== Extrait choisi ==
━━━━━━━━━━━━━━━━

Certains disent qu’une bonne chanson c’est 3 minutes de pop efficace. D’autres pensent que c’est une vie toute entière plus une seconde de fulgurance. Mottron, jeune français de 32 ans, œuvre dans la seconde catégorie. Alors que la plupart de ses collègues écrivent vite, visiblement pressés par un tic tac invisible, lui construit de petits monuments qu’on nommera, faute de mieux, des cathédrales organiques. L’équivalent de la Sagrada familia, construite pierre après pierre pour aboutir à « Giants », son premier album. C’est pas trop tôt.

Si l’on écrit cela, c’est parce que Mottron a préféré, comme disait Bashung, prendre la contre-allée. Né en France, il a néanmoins passé la moitié de sa vie au Canada, ce qui lui a naturellement donné une oreille anglo-saxonne. Complètement autodidacte, il débute « tardivement » la musique, à 17 ans, apprend tout, dans son coin. Et puis après ? Après, plus rien pendant 12 ans. « Le luxe, c’est le temps », dit-on.

« Pendant 12 ans, j’ai travaillé enfermé chez moi explique la nouvelle signature de LE LABEL, je voulais que les premières compositions que les gens entendraient soient précises ». Précis. Le mot revient souvent dans la bouche de Mottron. A la manière d’un peintre dessinant, gommant, refaisant les contours jusqu’à la perfection, il aime prendre son temps parce que pour contredire le dicton de feu Pierre Barouh (« il y a des années où l’on a envie de ne rien faire ») lui a depuis ses débuts envie que chaque seconde dure un an. « J’ai un rapport très impressionniste avec la composition rajoute-t-il, ce qui m’intéresse c’est la lumière, les couleurs, l’ambiance ». Une musique picturale, pour résumer. En fait, Mottron chante à coups de crayon.

━━━━━━━━━━━━━━━━

== Données fournies ==

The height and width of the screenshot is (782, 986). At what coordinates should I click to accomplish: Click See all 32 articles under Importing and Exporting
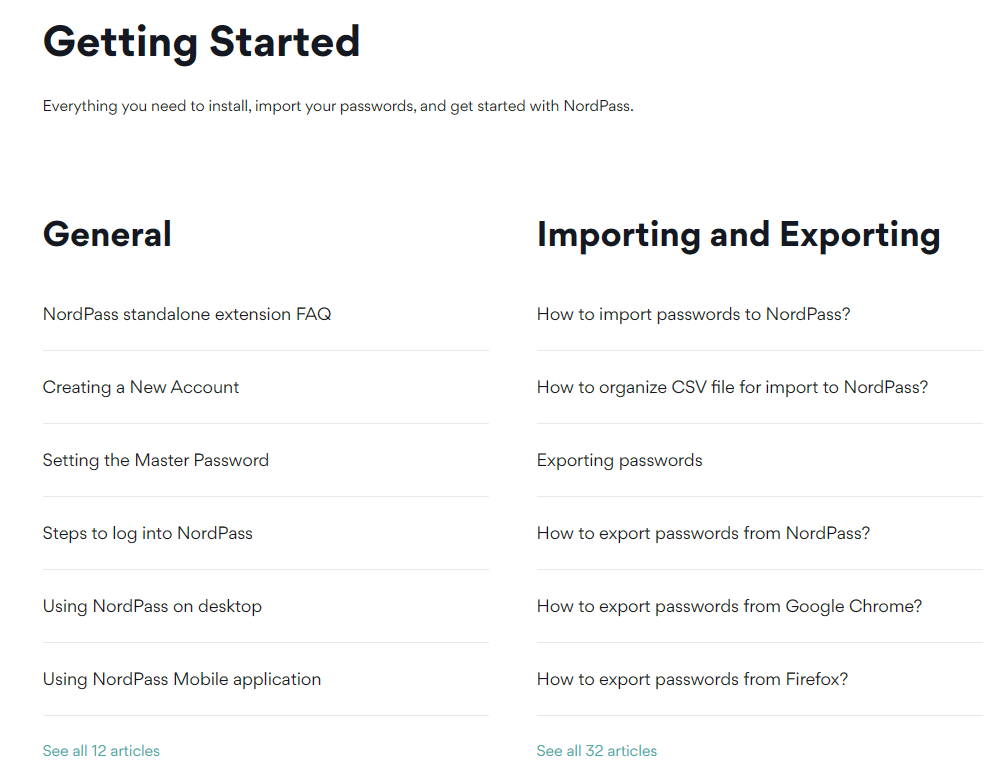[597, 750]
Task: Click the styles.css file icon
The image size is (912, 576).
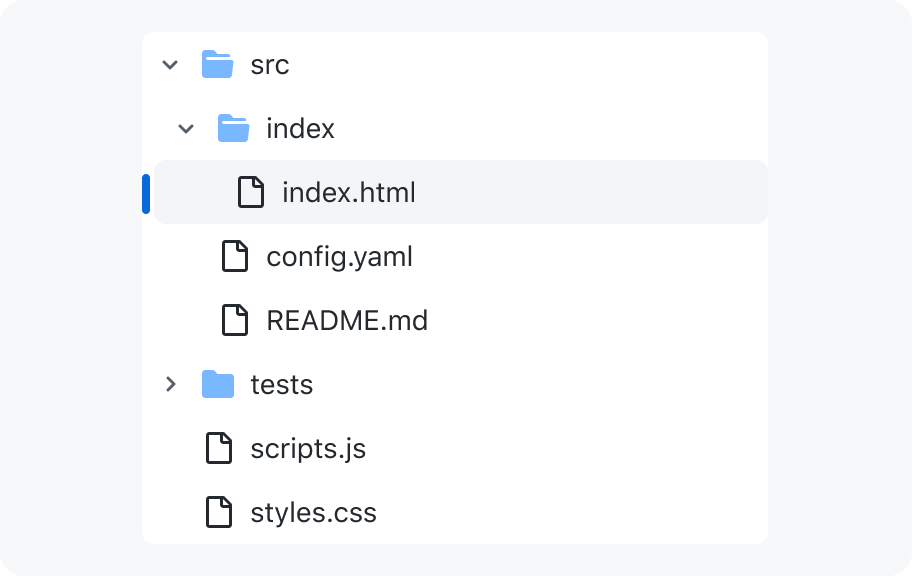Action: 219,512
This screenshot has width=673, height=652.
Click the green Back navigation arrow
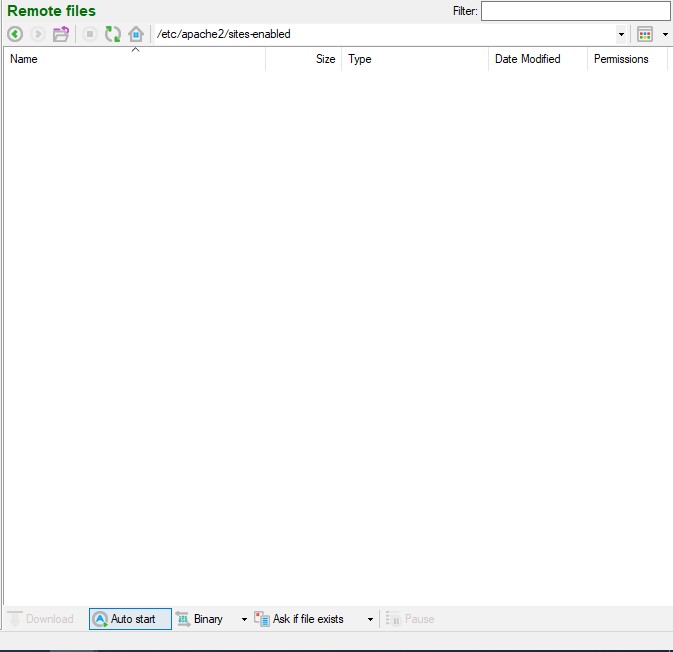pos(15,34)
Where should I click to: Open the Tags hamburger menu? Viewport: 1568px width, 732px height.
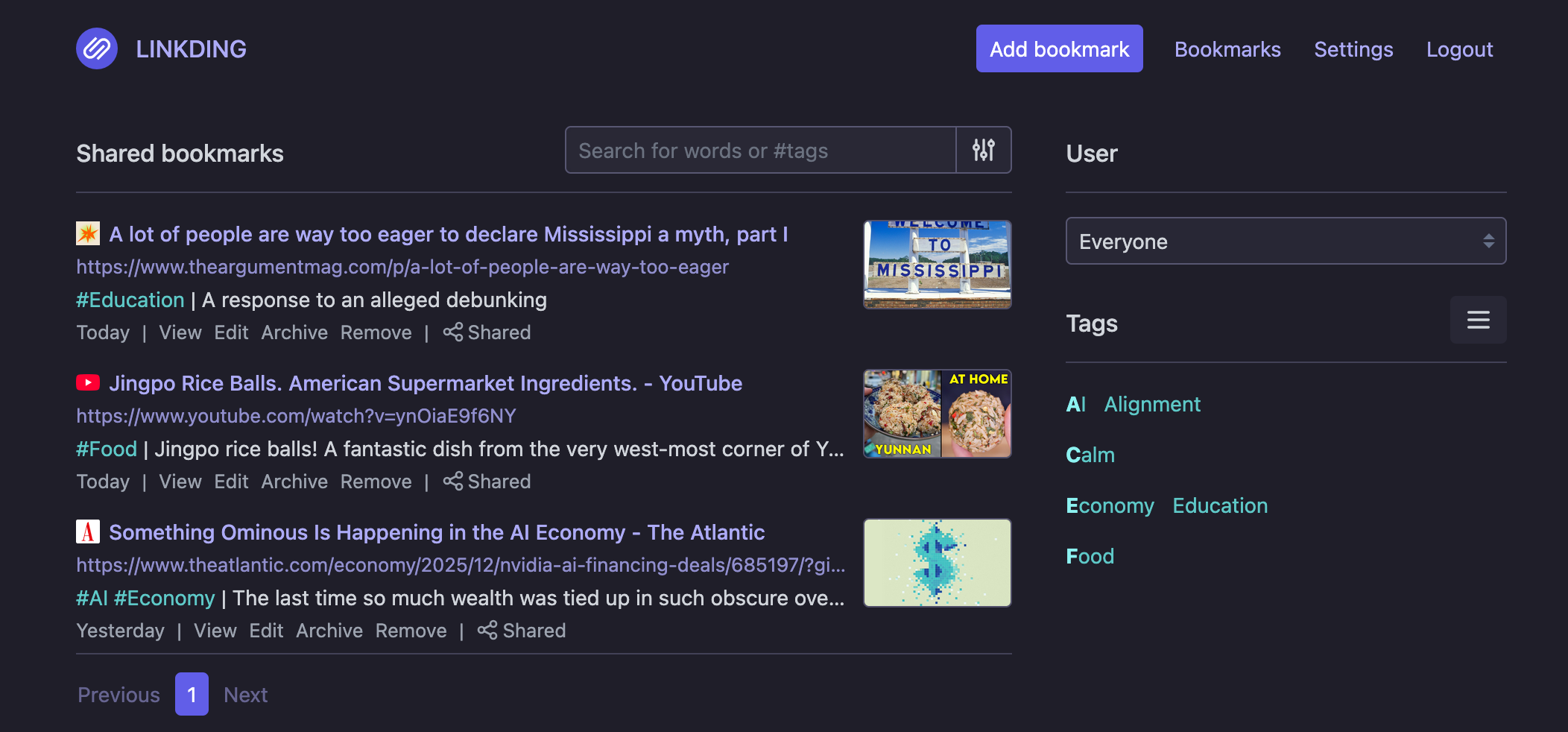point(1478,320)
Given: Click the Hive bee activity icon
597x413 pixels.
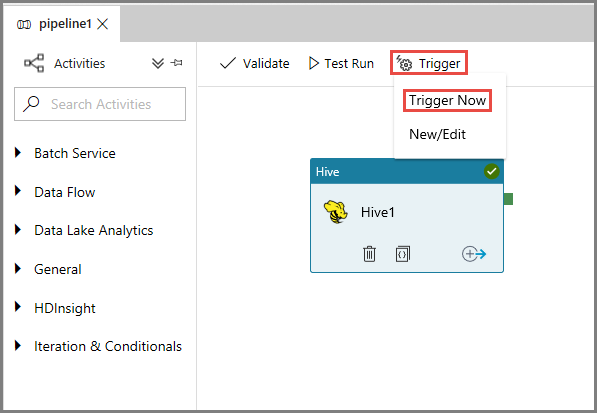Looking at the screenshot, I should point(335,212).
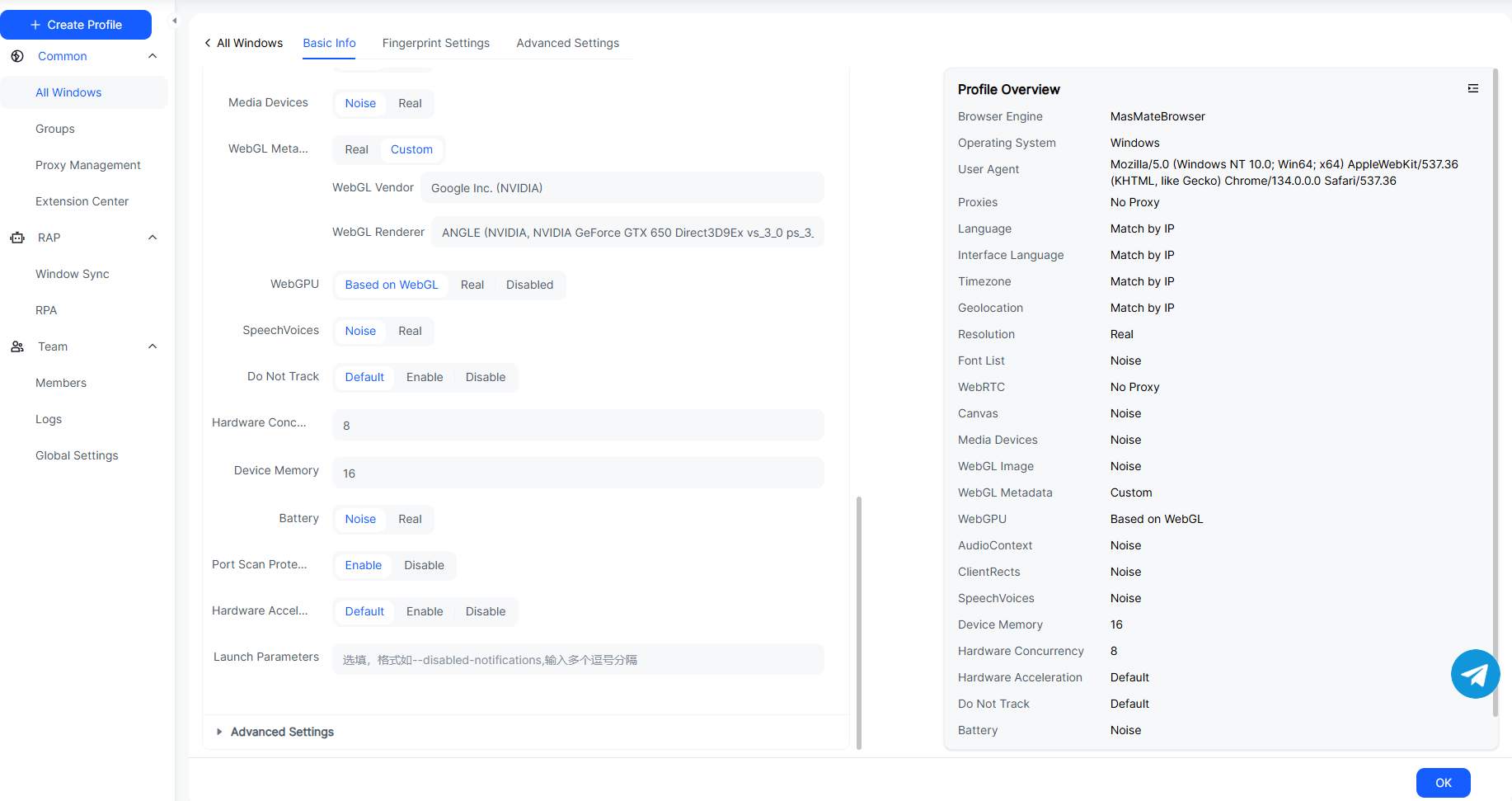Click the Launch Parameters input field
The height and width of the screenshot is (801, 1512).
577,660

━━━━━━━━━━━━━━━━

== Exercices ==
**1.** Recopiez mot pour mot, dans l'extrait choisi, le passage allant de « Certains disent qu’une » jusqu'à « pas trop tôt. ».
**2.** Répondez brièvement à partir de l'extrait choisi :
(a) Quel âge a Mottron ?
(b) À quel âge a-t-il débuté la musique ?
(c) Pendant combien d'années a-t-il travaillé enfermé chez lui ?

== Réponses fournies ==
**1.**
Certains disent qu’une bonne chanson c’est 3 minutes de pop efficace. D’autres pensent que c’est une vie toute entière plus une seconde de fulgurance. Mottron, jeune français de 32 ans, œuvre dans la seconde catégorie. Alors que la plupart de ses collègues écrivent vite, visiblement pressés par un tic tac invisible, lui construit de petits monuments qu’on nommera, faute de mieux, des cathédrales organiques. L’équivalent de la Sagrada familia, construite pierre après pierre pour aboutir à « Giants », son premier album. C’est pas trop tôt.

**2.**
(a) 32 ans.
(b) À 17 ans.
(c) Pendant 12 ans.